Among them is a young woman carrying a baby, and she is stopped by a member of Nepali non-profit, Peace and Rehabilitation Centre (PRC), that is working to prevent human trafficking, especially of Nepali women to India.
“Where are you going in India,” asked Sanjeet Singh, at the PRC booth at the Gaddachowki checkpoint one morning last week. Although she was with an infant, she looked like a minor herself.
A man standing nearby answered on her behalf that they were going to Bengaluru to work.
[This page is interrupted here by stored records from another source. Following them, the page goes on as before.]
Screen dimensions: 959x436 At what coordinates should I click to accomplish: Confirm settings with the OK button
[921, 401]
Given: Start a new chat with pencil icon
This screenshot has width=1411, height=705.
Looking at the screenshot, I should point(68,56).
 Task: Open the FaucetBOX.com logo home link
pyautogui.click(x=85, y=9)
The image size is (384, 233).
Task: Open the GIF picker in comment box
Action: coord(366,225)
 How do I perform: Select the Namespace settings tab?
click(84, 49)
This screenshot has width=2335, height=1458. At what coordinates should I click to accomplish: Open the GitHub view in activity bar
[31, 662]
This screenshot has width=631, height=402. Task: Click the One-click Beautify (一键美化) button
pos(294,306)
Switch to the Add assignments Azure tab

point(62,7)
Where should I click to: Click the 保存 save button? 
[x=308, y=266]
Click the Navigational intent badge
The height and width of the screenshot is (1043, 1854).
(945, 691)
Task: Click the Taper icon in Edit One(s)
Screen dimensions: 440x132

Not convinced, Singh asked for her Nepal citizenship card which she did not have. She looked like a minor.
The man looked disappointed. They could very well be telling the truth, but the girl who fit the profile of someone being trafficked, and the police tried to get in touch with her parents.
At the PRC booth, there is another 18-year-old girl from Dang who is accompanied by a boy from Kailali claiming to be 22, and living and working in Bengaluru. He said they wanted to get married, even though the girl was below the minimum age for marriage.
The girl said she had met the boy on Facebook, and they had been together for four years. She said at home her parents were always fighting each other, and she wanted to escape. The boy’s story was the same: they developed relationship via Facebook but it was the first time they met. He had come from Bengaluru to take her.
Suspicious, the PRC booth handed the two over to the border police who called the girl’s father to come to Dhangadi to take her home to Dang. The boy is now in prison.
Another 21-year-old woman from Kailali was also accompanied by someone she called her “boyfriend” from Biratnagar. However, he had an Indian identity card, and said he had permission from her parents to take her to India to get married.
The PRC team was trying to contact the girl’s parents to find out if this was true. She would be in a shelter run by the centre till both parents come, and if they agree they would be allowed to cross into India.
“We have had 5-6 cases like these every day since the pandemic,” says Umesh Shiwakoti of PRC in Kailali district. “We are at the border round the clock with the police to stop human trafficking. Sometimes it is difficult to find the facts, but we try our best.”
Such is the desperation of Nepali workers headed to India that they are willing to risk being cheated by bus operators and others to find a job in an Indian city. Many have taken loans to make the trip, and have to work many months before they can pay back the debts.